Gustavo Montenegro opened the Headrush Barber Shop in Greenpoint, Brooklyn in 1997. While he said his customers have always been loyal, he took a major hit at the start of the COVID-19 pandemic, and shut down for five months.
“We were just patiently waiting, following what we had to do. It was a real scary time,” Montenegro recalled.
Now, he has seven employees and is open normal hours. All of Montenegro's staff is fully vaccinated, but he said he didn’t make the vaccine a requirement. And yet, in a business with so much face time, he acknowledged it’s the best way to stay safe.
“For the sake of the customers also, we’re here to cut hair, we’re here to make a living. So, essentially, we knew down the road we’d have to do that anyway,” Montenegro said of the mandate.
Critics say they understand the need to be vigilant as omicron spreads, but this announcement caught many of them off guard.
“We know that this new variant is fast moving and certainly in a crisis you have to make quick decisions," said Jessica Klein, the president of the Manhattan Chamber of Commerce. "But this is one that’s gonna potentially hurt.”
Klein said her office wasn’t consulted on the mandate, and that it is a major inconvenience.
“This is really going to affect primarily smaller businesses and, in particular, the ones that are hurting the most — the ones that have face-to-face customers,” Klein explained.
In the meantime, small business owners like Montenegro are holding their breath.
“They come up with different mandates all the time. You don’t know which one’s gonna work, which one’s gonna stay. Like I said, we play it day by day,” Montenegro said.
De Blasio's move was criticized by various business groups. Kathy Wylde of the Partnership for NYC said the business community was "blindsided by the media leak from City Hall."
"Inconsistent policies at the federal, state and city levels are not helpful and it is unclear who will enforce a mayoral mandate, and whether it is even legal," Wylde's statement reads.
Wylde mentioned that Biden's vaccine mandate for companies with more than 100 employees is currently being held up by litigation, and said it is "hard to imagine that the mayor can do what the President is being challenged to accomplish."
"The President focused on large employers, provided a testing option for those who do not get vaccinated, and allowed four months to prepare for compliance," she added.

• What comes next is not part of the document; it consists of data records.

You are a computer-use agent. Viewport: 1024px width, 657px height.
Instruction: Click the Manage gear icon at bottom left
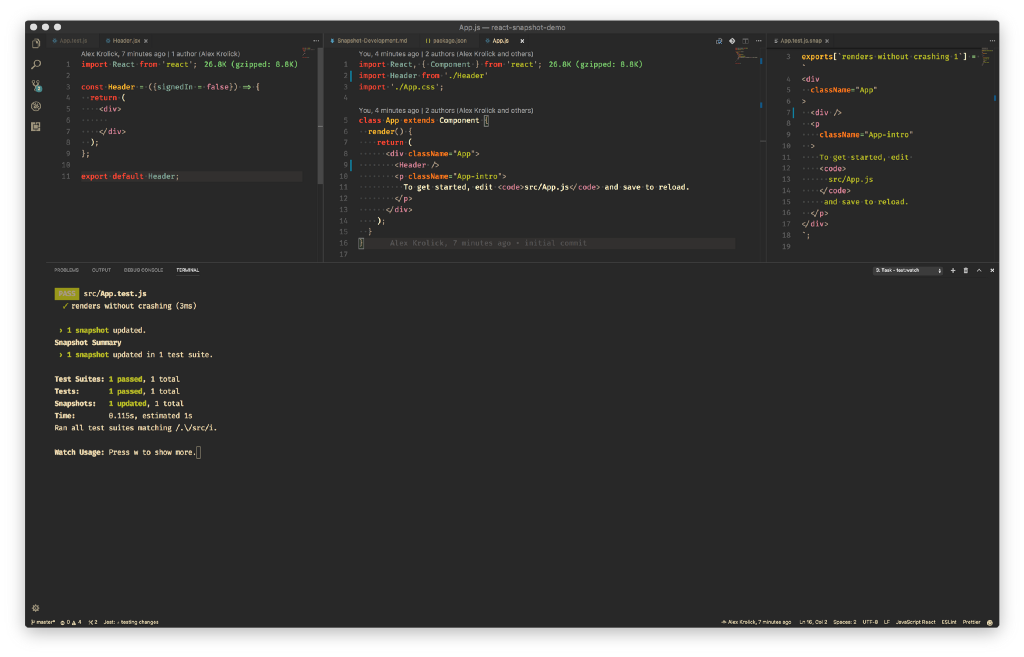click(x=36, y=607)
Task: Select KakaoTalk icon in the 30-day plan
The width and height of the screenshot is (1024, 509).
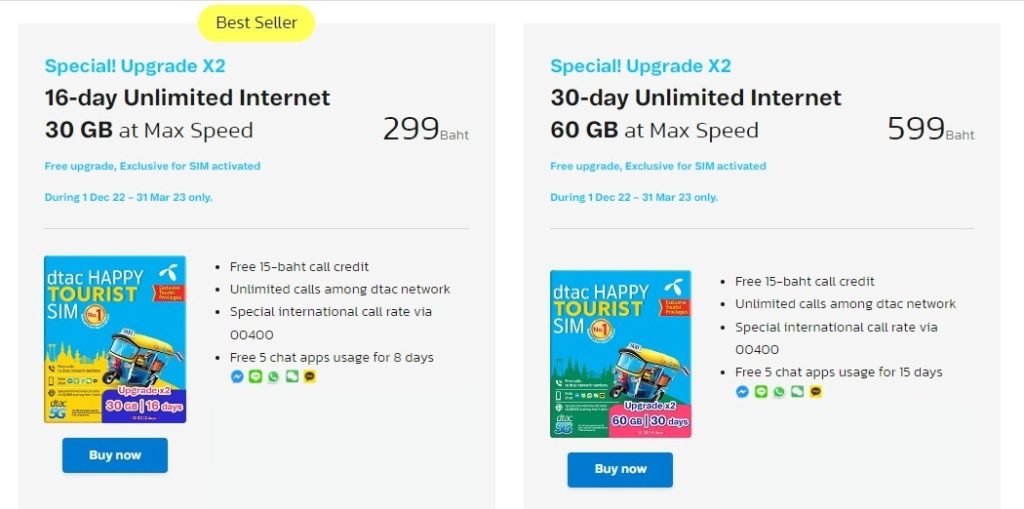Action: 815,392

Andrew Rigie, executive director of the NYC Hospitality Alliance, called on the proposed mandate to be delayed until next year with the holiday season underway.
"Public health and safety is paramount, but Mayor de Blasio’s announced expansions to the Key to NYC vaccine mandate pose additional challenges for an already beleaguered restaurant industry in need of tourism support and revenues this holiday season," Rigie's statement reads. "U.S. families visiting New York City for scheduled holiday vacations may not be able to meet the vaccination requirements for children or themselves in time, and children aged 5-11 across the globe aren’t universally authorized to get vaccinated."
Dec. 27 is four days before de Blasio's term as mayor ends and Eric Adams' term begins. In a statement, Adams spokesperson Evan Thies said Adams "will evaluate this mandate and other COVID strategies when he is in office and make determinations based on science, efficacy and the advice of health professionals."
The city will also now require vaccine proof for children ages 5-11 for indoor dining, fitness and entertainment. It is already required for people 12 and older.
In addition, the Key to NYC program – which requires customers and employees at indoor dining, fitness and entertainment establishments to provide proof of vaccination – will require second doses, up from one, by Dec. 27.